Ask your peers and upstreams if they see any prefix announcements coming from you with AS64512 as the origin AS.
We cannot allow this private AS to leak out to the Internet or to private peers, so we need to fix our EBGP sessions.
We will now modify our EBGP peering sessions to strip out any private AS number which might appear as the origin AS in any announcements we make to our neighbours. The Cisco IOS command to do this is remove-private-as
.
Here is an example for the Border Router, peering with the upstream provider:
router bgp X0
!
address-family ipv4
neighbor <ipv4-ptp> remove-private-as
!
address-family ipv6
neighbor <ipv6-ptp> remove-private-as
!
which will remove the private AS from any prefixes we originate in internal autonomous networks. Remember to apply a route-refresh once you have added this configuration.
Don’t forget to apply the remove-private-AS
configuration to the eBGP configurations on the Peering Router as well! This is why the BGP Best Practices presentation mentions and recommends the use of standard templates for IBGP and EBGP configurations.

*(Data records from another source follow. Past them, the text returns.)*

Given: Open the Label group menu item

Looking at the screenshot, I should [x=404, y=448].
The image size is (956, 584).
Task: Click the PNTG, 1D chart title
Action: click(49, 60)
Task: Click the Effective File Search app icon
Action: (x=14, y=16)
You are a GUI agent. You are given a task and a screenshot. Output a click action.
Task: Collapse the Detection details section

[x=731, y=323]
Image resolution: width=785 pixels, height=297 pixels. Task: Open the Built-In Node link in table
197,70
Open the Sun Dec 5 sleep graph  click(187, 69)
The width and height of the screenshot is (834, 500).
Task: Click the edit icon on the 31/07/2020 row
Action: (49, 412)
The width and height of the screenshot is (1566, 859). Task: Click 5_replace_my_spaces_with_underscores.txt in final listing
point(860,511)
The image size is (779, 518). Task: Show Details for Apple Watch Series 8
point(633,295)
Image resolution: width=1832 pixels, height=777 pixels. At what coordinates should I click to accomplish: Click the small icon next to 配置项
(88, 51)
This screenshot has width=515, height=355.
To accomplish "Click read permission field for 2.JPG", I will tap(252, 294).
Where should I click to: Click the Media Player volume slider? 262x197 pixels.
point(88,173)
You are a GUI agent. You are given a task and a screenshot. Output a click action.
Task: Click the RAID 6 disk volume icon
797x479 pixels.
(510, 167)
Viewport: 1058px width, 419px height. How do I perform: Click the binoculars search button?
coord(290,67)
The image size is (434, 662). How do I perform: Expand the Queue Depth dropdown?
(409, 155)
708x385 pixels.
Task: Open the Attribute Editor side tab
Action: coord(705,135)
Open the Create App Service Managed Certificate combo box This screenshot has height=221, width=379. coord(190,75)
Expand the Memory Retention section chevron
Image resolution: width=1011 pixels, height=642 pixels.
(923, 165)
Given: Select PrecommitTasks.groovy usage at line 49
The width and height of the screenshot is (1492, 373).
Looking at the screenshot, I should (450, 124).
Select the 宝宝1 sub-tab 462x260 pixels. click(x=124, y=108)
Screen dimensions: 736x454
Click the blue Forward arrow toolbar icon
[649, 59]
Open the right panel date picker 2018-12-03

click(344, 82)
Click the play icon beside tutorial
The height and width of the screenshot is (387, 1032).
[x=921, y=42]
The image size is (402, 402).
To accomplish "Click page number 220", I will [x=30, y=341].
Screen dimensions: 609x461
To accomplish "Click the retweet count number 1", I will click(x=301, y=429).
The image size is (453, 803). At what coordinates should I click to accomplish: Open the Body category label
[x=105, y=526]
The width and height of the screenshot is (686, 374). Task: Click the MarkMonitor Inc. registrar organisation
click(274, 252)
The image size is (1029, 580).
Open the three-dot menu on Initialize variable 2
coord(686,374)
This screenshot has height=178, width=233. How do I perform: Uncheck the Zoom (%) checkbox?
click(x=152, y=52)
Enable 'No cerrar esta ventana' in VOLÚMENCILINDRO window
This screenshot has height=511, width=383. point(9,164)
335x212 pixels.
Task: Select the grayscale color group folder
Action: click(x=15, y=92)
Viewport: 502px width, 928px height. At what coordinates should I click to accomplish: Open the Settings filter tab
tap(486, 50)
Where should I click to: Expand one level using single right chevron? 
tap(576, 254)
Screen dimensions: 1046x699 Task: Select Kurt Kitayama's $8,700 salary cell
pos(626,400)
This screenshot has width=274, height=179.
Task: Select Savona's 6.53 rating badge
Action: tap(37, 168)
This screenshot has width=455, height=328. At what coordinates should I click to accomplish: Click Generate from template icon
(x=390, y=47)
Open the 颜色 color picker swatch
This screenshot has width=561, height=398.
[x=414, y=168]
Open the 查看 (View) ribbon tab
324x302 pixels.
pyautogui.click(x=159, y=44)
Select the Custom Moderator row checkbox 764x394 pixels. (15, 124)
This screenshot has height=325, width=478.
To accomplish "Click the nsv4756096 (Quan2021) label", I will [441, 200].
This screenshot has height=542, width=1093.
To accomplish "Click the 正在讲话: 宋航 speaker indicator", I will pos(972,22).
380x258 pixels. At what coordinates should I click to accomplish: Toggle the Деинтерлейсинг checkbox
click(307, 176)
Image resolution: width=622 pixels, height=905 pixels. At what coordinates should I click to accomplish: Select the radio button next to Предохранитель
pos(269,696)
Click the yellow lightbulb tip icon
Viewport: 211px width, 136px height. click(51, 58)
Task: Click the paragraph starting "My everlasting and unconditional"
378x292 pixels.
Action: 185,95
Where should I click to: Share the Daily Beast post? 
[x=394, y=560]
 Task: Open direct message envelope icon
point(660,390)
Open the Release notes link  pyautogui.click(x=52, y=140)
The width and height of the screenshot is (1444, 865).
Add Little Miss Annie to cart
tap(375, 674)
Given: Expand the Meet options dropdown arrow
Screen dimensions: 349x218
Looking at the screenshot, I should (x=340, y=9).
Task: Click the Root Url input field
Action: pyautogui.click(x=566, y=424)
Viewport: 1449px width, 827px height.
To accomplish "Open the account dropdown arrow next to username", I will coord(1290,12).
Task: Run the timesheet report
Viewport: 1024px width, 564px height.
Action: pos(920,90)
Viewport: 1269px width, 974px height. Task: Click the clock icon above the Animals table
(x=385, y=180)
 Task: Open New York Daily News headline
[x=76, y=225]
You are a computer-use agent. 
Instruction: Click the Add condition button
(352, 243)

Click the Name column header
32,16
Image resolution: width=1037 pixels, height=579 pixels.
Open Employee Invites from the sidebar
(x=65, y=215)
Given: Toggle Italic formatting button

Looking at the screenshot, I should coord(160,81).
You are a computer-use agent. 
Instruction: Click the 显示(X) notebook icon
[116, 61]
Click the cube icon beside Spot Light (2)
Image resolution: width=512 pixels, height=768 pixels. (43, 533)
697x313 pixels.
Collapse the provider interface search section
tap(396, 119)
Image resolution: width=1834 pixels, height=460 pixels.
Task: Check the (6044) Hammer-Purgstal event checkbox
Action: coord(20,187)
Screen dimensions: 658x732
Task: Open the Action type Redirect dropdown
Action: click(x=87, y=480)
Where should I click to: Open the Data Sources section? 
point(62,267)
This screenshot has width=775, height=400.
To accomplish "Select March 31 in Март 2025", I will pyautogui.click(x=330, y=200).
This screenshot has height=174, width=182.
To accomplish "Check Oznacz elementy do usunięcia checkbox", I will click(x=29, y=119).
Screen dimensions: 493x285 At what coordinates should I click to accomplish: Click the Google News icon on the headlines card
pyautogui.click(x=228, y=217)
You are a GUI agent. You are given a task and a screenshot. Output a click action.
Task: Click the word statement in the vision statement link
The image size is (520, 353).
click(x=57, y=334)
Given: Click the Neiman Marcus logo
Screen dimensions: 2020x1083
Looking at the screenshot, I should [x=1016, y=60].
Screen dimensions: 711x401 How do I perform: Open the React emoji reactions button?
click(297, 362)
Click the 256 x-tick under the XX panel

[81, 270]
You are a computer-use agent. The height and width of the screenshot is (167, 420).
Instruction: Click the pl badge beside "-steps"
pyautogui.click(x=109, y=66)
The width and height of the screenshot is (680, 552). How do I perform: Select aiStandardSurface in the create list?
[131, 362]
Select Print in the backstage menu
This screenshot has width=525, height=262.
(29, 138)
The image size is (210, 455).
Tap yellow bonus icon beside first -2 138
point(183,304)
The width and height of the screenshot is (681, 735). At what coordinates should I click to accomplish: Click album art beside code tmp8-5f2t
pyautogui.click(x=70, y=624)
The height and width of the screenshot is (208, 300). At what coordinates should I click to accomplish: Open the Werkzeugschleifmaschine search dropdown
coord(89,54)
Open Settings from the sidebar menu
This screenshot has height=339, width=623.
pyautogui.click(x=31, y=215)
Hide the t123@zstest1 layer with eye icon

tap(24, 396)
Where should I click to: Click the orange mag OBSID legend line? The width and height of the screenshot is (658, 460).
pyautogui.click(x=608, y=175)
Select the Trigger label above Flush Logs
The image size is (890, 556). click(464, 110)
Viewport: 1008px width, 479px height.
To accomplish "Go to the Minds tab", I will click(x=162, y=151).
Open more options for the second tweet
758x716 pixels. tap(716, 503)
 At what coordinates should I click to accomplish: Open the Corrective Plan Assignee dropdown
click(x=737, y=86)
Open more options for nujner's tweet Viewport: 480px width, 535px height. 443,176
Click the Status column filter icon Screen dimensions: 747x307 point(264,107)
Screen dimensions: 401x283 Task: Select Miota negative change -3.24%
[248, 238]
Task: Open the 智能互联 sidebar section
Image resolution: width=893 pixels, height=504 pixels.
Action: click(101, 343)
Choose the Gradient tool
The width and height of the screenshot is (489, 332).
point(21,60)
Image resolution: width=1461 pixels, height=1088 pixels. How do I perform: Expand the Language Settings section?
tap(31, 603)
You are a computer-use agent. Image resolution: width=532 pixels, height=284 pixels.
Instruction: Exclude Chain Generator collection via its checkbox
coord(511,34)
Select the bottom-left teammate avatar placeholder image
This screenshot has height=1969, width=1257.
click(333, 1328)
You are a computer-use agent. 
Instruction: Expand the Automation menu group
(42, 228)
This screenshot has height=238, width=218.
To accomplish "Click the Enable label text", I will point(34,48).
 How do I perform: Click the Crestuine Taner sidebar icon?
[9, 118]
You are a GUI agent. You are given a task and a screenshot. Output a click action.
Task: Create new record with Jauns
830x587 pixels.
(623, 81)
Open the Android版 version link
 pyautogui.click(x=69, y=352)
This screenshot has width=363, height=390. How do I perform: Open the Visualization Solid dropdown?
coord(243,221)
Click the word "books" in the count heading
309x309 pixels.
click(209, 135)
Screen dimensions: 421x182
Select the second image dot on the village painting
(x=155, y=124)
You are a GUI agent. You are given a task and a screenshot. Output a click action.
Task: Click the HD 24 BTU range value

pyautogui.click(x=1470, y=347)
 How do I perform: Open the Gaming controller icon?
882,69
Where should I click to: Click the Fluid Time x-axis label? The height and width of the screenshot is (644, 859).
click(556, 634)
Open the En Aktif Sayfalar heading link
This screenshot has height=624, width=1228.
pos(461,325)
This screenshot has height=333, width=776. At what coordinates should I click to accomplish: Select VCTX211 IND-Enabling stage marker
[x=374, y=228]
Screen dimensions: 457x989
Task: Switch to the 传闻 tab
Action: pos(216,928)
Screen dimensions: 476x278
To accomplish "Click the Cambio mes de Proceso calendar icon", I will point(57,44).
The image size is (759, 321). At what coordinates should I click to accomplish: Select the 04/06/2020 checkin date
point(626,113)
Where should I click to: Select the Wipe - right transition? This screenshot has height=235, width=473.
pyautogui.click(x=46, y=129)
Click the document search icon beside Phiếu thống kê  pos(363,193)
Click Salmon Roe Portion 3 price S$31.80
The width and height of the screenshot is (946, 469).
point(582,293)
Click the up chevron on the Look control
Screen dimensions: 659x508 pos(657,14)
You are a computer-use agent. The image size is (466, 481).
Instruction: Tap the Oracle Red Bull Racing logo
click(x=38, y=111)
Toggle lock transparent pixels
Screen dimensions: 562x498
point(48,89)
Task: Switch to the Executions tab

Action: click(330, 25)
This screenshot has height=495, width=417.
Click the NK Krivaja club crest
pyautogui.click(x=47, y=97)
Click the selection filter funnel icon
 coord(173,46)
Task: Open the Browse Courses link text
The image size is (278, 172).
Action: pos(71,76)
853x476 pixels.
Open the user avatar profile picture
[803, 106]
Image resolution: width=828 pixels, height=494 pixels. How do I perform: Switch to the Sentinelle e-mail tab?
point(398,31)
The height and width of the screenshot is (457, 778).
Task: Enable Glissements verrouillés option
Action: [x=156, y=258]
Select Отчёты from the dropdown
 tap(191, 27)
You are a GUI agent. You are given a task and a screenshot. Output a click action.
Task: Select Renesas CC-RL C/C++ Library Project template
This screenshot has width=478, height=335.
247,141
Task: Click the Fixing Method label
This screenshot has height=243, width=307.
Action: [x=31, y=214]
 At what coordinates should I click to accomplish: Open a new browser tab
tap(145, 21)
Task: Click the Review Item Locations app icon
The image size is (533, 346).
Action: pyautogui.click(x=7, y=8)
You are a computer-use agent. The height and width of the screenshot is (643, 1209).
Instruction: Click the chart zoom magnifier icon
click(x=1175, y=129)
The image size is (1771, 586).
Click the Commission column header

Also, don’t forget to update your inbound prefix filters on the Peering Router to allow your peers to send you these new prefixes. This means updating the prefix-lists IXP-RS
and IXP-v6RS
to allow these extra prefixes in.
You also need to update the inbound prefix-list ASY0-block
for the private peering between your group and the adjacent group, so it would end up looking like this:
ip prefix-list ASY0-block permit 100.68.Y.0/24
ip prefix-list ASY0-block permit 100.68.10Y.0/24
and:
ipv6 prefix-list ASY0-v6block permit 2001:DB8:Y::/48
ipv6 prefix-list ASY0-v6block permit 2001:DB8:10Y::/48
Once you have updated the Peering Router EBGP configuration, don’t forget the route-refresh inbound so that the new prefixes are allowed through the new filters.
Once we have added the remove-private-as
configuration on all our EBGP sessions, we need to do some testing to show that this works.
What do you see now?
Do your neighbours see any prefixes coming from you which are originated from private ASes?
Note 1: Cisco’s remove-private-as
command only applies to AS numbers from 64512 to 65534. For the remaining private AS numbers (4200000000 and above) you will need to proxy the prefix announcement from the Access Router. Do you know how to do this2?
Note 2: If you are using documentation AS numbers (64496 to 64511 and 65536 to 65551) for internal use, you will also need to proxy the prefix announcement from the Access Router.
This series of exercises has shown how to lock down the EBGP configuration to protect peering sessions from abuse or mistakes by peers or other entities across the Internet. These 5 labs introduced techniques which are considered by many to be operational best practices for BGP in today’s Internet.